White House trade director: Trump to talk tough on China in Dayton

The White House’s trade director said President Donald Trump will draw a clear distinction on China policy between himself and former Vice President Joe Biden when Trump takes the stage this afternoon in Dayton.

“Dayton is in many ways Ground Zero on communist China’s economic war against the United States,” said Peter Navarro, director of the Trump administration’s Office of Trade and Manufacturing Policy. “The primary goal today in Dayton is to draw a very sharp contrast between Joe Biden, who is directly responsible for two of the worst trade deals in American history that devastated Dayton and much of the manufacturing base in Ohio, versus a president in Donald J. Trump, who over the last four years has stood up to China through tough tariffs and sanctions policies.”

Navarro said Ohio was hurt by Biden’s support of the World Trade Organization and his vote in the Senate for the North American Free Trade Agreement, which the Trump Administration replaced.

“It’s going to be important to remind the people of Dayton and the people of Ohio, the damage that Joe Biden caused, with his globalist support for NAFTA and China in the WTO versus Donald Trump, the blue collar president, the working class president, the nationalist president, who wants to make American manufacturing great again,” he said.

Navarro said in a second Trump term, the renegotiated NAFTA deal —the United States-Mexico-Canada Agreement — will help return the economy to its “pinnacle” where it was earlier this year before the virus spread and decimated employment.

Navarro said America is under siege from China due to its organized cyber hacking, stealing of trade secrets, intellectual property theft, forced technology transfer and dumping goods below cost as well as currency manipulation.

The president’s tariffs on China are a way to reshore manufacturing, he said.
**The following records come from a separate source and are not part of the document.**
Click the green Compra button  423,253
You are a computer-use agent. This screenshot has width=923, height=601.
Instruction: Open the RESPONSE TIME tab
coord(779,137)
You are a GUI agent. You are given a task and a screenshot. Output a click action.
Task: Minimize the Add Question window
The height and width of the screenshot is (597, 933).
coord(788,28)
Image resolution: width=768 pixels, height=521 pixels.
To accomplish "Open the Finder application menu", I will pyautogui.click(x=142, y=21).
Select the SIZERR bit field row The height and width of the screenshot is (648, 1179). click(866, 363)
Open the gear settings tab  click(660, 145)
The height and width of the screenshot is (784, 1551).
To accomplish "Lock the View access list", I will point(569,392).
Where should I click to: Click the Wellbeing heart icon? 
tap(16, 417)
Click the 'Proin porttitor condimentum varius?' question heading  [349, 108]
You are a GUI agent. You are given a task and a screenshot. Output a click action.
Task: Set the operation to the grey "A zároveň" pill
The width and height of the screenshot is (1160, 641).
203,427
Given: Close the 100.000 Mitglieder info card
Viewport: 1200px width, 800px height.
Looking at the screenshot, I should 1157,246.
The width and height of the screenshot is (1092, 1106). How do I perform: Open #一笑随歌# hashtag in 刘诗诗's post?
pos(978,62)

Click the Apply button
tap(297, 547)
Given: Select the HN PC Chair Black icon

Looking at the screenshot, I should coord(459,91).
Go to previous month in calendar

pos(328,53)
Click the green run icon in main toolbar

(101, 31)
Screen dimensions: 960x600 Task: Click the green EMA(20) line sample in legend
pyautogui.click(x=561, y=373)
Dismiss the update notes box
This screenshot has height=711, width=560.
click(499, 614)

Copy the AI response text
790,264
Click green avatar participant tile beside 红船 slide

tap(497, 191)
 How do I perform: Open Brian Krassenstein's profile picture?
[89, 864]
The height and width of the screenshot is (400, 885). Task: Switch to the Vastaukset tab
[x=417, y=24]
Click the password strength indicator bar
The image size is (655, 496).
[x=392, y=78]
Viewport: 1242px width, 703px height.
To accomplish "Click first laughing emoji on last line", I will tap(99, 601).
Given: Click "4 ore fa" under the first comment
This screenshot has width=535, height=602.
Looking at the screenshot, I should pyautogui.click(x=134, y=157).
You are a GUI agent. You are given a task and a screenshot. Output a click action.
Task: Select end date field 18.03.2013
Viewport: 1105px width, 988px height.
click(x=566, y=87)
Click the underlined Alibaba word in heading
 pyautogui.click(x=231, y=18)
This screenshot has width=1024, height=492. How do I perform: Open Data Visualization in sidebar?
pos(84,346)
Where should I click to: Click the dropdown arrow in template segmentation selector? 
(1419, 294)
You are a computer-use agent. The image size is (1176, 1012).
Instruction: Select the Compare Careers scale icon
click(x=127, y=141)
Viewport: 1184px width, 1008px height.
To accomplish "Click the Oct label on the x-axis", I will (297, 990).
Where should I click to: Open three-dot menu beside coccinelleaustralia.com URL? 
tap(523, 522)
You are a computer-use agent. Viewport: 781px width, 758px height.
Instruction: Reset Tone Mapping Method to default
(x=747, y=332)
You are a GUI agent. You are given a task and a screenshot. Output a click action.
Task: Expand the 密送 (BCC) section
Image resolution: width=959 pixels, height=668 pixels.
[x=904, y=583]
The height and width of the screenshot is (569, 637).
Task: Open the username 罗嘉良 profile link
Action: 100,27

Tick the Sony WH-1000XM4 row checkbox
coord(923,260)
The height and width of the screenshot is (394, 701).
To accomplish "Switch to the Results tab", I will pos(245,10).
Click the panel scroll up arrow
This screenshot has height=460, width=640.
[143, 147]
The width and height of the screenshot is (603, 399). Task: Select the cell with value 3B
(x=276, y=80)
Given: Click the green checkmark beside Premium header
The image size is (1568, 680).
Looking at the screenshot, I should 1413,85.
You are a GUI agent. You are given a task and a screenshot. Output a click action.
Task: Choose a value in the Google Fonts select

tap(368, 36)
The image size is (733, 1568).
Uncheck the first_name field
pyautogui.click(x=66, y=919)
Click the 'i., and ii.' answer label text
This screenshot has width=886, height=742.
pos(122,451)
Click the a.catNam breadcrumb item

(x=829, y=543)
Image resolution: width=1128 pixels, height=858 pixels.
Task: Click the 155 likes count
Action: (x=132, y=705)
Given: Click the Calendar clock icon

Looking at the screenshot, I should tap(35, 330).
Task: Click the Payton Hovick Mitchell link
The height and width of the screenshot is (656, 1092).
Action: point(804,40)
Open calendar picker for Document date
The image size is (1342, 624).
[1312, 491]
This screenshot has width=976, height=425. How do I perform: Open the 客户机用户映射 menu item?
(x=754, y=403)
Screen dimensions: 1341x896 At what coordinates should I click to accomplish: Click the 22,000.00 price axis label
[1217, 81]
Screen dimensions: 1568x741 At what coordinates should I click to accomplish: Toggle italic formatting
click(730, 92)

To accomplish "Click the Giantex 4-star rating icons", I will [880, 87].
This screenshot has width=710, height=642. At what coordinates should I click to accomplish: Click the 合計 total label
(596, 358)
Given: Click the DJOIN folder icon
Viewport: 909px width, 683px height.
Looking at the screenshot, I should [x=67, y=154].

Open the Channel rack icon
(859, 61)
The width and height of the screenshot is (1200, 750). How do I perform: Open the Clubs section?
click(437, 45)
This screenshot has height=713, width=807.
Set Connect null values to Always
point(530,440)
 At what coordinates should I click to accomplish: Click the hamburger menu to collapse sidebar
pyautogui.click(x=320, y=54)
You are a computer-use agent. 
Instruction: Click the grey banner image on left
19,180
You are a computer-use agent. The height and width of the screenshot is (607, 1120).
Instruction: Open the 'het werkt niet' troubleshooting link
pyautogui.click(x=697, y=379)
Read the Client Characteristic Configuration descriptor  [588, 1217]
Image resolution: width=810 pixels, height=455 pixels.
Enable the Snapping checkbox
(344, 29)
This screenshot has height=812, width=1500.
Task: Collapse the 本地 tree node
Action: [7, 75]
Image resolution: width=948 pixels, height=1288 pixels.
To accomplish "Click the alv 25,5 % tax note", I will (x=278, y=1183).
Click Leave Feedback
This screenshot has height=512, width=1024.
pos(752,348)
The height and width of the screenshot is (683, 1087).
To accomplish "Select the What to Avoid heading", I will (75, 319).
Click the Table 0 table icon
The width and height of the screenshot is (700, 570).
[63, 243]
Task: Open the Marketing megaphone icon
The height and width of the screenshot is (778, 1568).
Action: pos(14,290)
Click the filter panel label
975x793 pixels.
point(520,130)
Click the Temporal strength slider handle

“Made in the USA is the president’s goal,” he said.

Trump is scheduled to meet supporters at 4:30 p.m. today at Wright Bros Aero at the Dayton International Airport and take Air Force One next to Toledo.

Navarro said China also bears responsibility for supplying the U.S. with illicit fentanyl that fueled an opioid crisis.

Without offering details, Navarro said the Trump administration in a second term will also hold China accountable for the coronavirus pandemic, which he said the Chinese government transmitted from a lab in Wuhan, a claim that remains unsubstantiated.

“We have to have a national conversation about how we can recover those costs. It’s trillions of dollars,” he said.